Segment Start: RECORDS PROVIDED

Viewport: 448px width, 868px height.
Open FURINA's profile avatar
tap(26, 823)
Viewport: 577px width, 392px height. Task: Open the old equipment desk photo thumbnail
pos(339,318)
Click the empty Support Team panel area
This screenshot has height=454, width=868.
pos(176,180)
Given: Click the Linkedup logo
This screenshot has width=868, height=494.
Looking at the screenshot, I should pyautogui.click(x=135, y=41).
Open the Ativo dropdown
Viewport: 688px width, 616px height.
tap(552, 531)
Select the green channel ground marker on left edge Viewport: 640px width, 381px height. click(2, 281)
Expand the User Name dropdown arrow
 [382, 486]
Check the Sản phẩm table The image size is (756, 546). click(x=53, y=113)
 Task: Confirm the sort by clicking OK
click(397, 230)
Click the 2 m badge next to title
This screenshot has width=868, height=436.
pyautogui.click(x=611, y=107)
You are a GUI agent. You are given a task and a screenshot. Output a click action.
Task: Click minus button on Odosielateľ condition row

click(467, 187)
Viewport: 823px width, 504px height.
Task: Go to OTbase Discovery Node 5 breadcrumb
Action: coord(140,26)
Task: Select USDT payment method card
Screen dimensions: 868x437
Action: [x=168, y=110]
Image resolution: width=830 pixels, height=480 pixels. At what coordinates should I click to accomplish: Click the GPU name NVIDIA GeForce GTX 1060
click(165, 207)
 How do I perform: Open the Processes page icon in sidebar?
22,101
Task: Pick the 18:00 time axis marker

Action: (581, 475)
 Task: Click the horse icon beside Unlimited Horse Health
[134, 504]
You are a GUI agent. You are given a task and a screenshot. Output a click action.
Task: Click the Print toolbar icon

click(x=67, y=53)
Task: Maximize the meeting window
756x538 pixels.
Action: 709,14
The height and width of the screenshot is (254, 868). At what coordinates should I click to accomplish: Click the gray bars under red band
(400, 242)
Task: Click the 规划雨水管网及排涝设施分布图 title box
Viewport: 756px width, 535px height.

Segment End: RECORDS PROVIDED

Repeat each record word for word. Do not leave any out.

Viewport: 448px width, 868px height.
Open FURINA's profile avatar
tap(26, 823)
Viewport: 577px width, 392px height. Task: Open the old equipment desk photo thumbnail
pos(339,318)
Click the empty Support Team panel area
This screenshot has height=454, width=868.
pos(176,180)
Given: Click the Linkedup logo
This screenshot has width=868, height=494.
Looking at the screenshot, I should pyautogui.click(x=135, y=41).
Open the Ativo dropdown
Viewport: 688px width, 616px height.
tap(552, 531)
Select the green channel ground marker on left edge Viewport: 640px width, 381px height. click(2, 281)
Expand the User Name dropdown arrow
 [382, 486]
Check the Sản phẩm table The image size is (756, 546). click(x=53, y=113)
 Task: Confirm the sort by clicking OK
click(397, 230)
Click the 2 m badge next to title
This screenshot has width=868, height=436.
pyautogui.click(x=611, y=107)
You are a GUI agent. You are given a task and a screenshot. Output a click action.
Task: Click minus button on Odosielateľ condition row

click(467, 187)
Viewport: 823px width, 504px height.
Task: Go to OTbase Discovery Node 5 breadcrumb
Action: coord(140,26)
Task: Select USDT payment method card
Screen dimensions: 868x437
Action: [x=168, y=110]
Image resolution: width=830 pixels, height=480 pixels. At what coordinates should I click to accomplish: Click the GPU name NVIDIA GeForce GTX 1060
click(165, 207)
 How do I perform: Open the Processes page icon in sidebar?
22,101
Task: Pick the 18:00 time axis marker

Action: (581, 475)
 Task: Click the horse icon beside Unlimited Horse Health
[134, 504]
You are a GUI agent. You are given a task and a screenshot. Output a click action.
Task: Click the Print toolbar icon

click(x=67, y=53)
Task: Maximize the meeting window
756x538 pixels.
Action: 709,14
The height and width of the screenshot is (254, 868). At what coordinates should I click to accomplish: Click the gray bars under red band
(400, 242)
Task: Click the 规划雨水管网及排涝设施分布图 title box
Viewport: 756px width, 535px height.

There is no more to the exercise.